SBJ provides investment advisory services to private equity funds and other pooled investment vehicles
(collectively, together with any future private investment funds to which SBJ and/or its affiliates provide
investment advisory services (each a “Fund” and collectively, the “Funds”)) that are exempt from
registration under the Investment Company Act of 1940, as amended (the “Investment Company Act”)

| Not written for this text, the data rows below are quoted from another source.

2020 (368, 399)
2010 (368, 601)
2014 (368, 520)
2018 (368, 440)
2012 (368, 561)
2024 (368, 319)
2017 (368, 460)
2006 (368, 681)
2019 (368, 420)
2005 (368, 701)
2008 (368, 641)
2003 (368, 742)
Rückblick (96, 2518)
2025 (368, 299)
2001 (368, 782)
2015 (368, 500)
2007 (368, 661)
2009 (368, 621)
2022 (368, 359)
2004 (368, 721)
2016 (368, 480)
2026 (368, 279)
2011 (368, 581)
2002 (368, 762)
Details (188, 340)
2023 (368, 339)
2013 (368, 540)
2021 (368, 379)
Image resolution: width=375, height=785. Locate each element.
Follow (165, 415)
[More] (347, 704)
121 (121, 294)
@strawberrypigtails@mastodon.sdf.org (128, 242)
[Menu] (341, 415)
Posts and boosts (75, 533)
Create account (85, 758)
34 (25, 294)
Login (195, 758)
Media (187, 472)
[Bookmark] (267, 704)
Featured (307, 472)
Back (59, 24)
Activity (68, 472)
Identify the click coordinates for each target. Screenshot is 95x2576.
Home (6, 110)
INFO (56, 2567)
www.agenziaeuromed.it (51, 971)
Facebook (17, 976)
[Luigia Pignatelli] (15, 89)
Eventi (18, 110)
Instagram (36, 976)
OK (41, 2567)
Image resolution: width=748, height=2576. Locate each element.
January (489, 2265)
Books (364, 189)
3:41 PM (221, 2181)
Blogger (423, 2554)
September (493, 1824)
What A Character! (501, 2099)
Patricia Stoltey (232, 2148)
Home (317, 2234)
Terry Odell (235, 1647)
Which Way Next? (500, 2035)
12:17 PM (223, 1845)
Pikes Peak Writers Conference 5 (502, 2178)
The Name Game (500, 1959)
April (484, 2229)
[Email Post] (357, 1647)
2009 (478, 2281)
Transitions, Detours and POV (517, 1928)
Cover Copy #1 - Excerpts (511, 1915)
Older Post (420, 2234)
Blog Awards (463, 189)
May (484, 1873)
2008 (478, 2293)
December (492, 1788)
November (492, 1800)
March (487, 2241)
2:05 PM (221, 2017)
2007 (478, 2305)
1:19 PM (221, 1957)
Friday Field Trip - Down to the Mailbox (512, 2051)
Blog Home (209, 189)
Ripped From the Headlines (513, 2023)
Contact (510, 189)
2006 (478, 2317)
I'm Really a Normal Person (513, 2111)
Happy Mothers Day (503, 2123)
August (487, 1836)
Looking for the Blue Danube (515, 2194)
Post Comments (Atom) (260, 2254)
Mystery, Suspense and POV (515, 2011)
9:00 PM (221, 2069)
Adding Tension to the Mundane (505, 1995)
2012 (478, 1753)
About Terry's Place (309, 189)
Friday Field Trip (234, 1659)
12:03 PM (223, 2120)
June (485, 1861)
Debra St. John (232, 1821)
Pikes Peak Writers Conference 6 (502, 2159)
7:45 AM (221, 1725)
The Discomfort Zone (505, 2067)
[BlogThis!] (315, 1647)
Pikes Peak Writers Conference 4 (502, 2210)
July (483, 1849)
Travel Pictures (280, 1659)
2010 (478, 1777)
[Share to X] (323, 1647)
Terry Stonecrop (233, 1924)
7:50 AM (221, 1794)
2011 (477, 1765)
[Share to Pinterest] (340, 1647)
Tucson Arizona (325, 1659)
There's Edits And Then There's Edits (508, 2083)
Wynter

and whose securities are not registered under the Securities Act of 1933, as amended (the “Securities
Act”). The investors in the Funds include, among others, individuals, trusts, limited partnerships and
limited liability companies. Such investors are generally referred to throughout as “investors” or “Limited
Partners.”
SBJ is a Delaware limited liability company originally organized in 2013. SBJ is principally owned by Gus
Spanos and Tom Barber. The Managing Directors of SBJ, which includes Messrs. Spanos and Barber as well
as three other individuals, have an average of over 25 years of experience growing businesses in the lower
middle market consumer and services industries in North America over multiple business cycles as
operating executives and principal investors. SBJ’s investment strategy focuses primarily on
companies in
which its investment represents the first institutional equity capital invested in the business, allowing it
to make a significant and positive impact by leveraging its operational and strategic experience (each a
“Portfolio Company,” and collectively, the “Portfolio Companies”).
SBJ provides investment advisory services to the SBJ Funds pursuant to separate investment advisory
agreements. The terms of the advisory services to be provided by SBJ to a Fund, including any specific
investment guidelines or restrictions and fees, are set forth in each of the Fund’s investment advisory
agreements, partnership agreements, operating agreements, or offering/private placement memoranda
and subscription agreements (together, “Governing Documents”). The Governing Documents are
negotiated before commencement of the Fund. SBJ has in certain instances entered into agreements,
commonly known as “side letters,” with certain investors under which the Firm waives or modifies certain
investment terms for those investors, without obtaining the consent of any other investor in the Funds.
SBJ does not participate in wrap fee programs.
As of December 31, 2023, SBJ managed $615,714,461 of regulatory assets on a discretionary basis.